Awesome ’80s in April: The Presidio (1988)

the presidio poster

It is funny what you remember from your childhood. Until this week I’d never seen The Presidio, but I remember that my cousin Clifton has. I remember him telling me how awesome it was and that James Bond beat a guy up using just his thumb. That was enough to make me want to watch it, but I wasn’t even a teenager in 1988 and my mother was much more strict about what she let us watch than Aunt Sandi was for Clifton. When I was old enough to watch it I had already moved on to other movies. But I still remember wondering how a guy could beat another guy up with just a thumb.

That guy is Colonel Alan Caldwell (Sean Connery) the provost marshall of the Presidio Army Base in San Francisco, California. He’s a hard-nosed guy who doesn’t take too kindly when Jay Austin (Mark Harmon), a police detective shows up at his door trying to solve two murders. One murder was committed on the base, but another, seemingly by the same criminal, was committed in the city. That means it is SFPD jurisdiction.

Turns out Austin used to be an Army man, stationed at the Presidio, under the command of Caldwell. They didn’t get along too well, but are forced to team up to solve these murders. This sets up our buddy cop film with one tough, old, by-the-books officer and a younger do whatever-it-takes to get the job done detective.

It is all pretty standard 1980s cop flick fare. Connery is great and the mystery is pretty good. The action is mostly average although I did enjoy one scene inside a warehouse full of giant water bottles that get shot up pretty good. Meg Ryan plays the love interest who is also Caldwell’s daughter. She’s basically a Meg Ryan type but not given much to do.

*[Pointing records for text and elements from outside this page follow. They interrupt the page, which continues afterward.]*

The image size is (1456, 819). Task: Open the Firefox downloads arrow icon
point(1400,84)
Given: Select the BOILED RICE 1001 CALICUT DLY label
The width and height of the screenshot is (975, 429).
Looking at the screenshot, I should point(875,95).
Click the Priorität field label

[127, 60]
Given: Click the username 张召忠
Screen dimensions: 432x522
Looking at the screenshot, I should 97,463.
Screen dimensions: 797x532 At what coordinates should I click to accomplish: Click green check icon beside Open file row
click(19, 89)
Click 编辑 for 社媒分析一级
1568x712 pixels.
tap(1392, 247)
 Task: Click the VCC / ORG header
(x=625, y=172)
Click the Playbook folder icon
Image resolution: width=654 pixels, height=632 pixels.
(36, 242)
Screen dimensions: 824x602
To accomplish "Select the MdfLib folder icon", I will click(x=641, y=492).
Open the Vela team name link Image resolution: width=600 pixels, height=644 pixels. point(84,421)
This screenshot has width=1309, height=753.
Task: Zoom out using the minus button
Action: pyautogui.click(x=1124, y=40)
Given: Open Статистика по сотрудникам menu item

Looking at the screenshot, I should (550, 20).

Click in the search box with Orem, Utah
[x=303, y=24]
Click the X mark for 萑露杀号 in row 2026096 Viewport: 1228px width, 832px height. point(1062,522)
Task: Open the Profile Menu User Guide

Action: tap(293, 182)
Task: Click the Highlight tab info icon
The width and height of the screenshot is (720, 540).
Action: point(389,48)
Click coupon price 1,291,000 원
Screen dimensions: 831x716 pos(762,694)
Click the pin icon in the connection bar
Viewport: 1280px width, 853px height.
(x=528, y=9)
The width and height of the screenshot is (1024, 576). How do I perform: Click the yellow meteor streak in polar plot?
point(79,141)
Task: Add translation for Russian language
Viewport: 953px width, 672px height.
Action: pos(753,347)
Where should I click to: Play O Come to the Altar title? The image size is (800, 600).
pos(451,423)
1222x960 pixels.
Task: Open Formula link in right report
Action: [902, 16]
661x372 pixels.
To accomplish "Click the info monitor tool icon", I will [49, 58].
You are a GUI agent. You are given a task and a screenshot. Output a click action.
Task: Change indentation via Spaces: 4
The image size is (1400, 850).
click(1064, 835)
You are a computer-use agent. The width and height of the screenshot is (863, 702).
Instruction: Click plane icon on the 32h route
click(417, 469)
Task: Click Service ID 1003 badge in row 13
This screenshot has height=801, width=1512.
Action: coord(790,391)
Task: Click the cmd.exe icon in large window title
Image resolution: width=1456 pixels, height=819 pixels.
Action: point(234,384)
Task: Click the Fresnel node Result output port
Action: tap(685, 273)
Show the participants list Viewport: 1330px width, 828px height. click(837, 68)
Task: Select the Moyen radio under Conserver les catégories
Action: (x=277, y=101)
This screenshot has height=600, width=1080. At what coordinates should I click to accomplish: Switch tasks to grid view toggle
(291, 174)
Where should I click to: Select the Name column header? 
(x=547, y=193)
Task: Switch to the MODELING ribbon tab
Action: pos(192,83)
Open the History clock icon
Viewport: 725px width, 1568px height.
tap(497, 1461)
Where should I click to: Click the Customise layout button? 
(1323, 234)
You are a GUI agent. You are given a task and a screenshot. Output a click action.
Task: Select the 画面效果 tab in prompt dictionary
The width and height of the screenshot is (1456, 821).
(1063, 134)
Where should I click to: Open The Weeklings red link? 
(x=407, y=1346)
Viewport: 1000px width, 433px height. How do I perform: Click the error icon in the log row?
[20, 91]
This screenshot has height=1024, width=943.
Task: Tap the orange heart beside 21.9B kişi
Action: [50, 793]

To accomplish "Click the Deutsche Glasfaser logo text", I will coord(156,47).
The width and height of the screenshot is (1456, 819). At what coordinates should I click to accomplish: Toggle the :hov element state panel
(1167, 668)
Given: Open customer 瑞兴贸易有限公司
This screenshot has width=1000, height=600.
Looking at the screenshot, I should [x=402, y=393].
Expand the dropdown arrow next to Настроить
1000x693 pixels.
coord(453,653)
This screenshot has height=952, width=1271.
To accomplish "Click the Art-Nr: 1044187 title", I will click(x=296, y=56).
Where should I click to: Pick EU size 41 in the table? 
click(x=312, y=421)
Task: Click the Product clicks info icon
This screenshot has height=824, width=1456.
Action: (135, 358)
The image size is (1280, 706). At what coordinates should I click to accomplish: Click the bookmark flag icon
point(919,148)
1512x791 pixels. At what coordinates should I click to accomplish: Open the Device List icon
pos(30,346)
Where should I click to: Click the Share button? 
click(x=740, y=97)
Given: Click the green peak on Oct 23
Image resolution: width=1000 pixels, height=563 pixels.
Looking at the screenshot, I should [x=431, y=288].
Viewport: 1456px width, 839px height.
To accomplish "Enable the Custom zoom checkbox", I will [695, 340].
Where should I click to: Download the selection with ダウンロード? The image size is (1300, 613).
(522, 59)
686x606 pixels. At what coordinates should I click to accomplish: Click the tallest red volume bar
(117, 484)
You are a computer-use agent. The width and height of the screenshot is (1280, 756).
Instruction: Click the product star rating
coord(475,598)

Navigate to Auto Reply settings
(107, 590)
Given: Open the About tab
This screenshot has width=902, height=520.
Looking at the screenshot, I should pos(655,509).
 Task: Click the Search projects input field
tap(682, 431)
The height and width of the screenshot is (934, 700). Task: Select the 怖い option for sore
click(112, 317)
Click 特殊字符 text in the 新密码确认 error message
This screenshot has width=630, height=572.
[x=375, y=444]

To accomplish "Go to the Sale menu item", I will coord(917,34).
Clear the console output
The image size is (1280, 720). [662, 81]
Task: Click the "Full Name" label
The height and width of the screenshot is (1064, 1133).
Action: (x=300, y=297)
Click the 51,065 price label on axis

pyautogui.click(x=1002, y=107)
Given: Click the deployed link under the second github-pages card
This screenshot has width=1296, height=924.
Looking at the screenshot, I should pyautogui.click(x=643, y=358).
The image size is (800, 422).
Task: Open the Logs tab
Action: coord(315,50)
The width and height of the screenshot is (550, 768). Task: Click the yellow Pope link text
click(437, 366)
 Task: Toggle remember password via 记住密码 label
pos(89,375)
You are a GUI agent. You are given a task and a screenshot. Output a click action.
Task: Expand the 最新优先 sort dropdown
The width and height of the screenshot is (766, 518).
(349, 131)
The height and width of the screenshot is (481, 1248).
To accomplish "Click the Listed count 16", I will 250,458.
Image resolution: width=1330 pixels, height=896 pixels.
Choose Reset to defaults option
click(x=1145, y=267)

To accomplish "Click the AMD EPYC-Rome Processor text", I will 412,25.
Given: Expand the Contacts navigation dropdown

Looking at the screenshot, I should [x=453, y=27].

All in all a pretty good way to spend a Saturday afternoon at the movies.

Oh and that scene where Connery takes down a dude with his thumb? That’s worth the price of admission all on its own.

I almost forgot to mention, there is a scene in which Mark Harmon’s character meets a woman with a bunch of Grateful Dead posters on her office wall. He needs something from her so they have a hilarious chat about the Dead and which shows they’ve seen. It ends with him promising to send her a Dylan bootleg.